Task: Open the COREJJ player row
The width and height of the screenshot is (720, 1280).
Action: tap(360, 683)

━━━━━━━━

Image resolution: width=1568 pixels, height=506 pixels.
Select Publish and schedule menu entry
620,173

━━━━━━━━

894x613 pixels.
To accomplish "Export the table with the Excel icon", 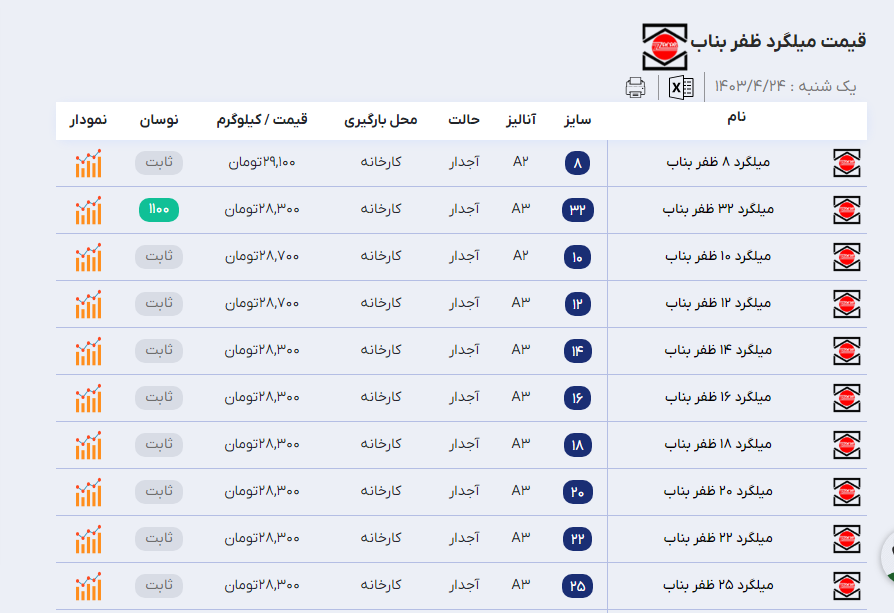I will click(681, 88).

━━━━━━━━

_YOUR TASK_:
Lines with the word "pixels": copy each one from the data above.

_WRITTEN REPLY_:
Image resolution: width=1568 pixels, height=506 pixels.
894x613 pixels.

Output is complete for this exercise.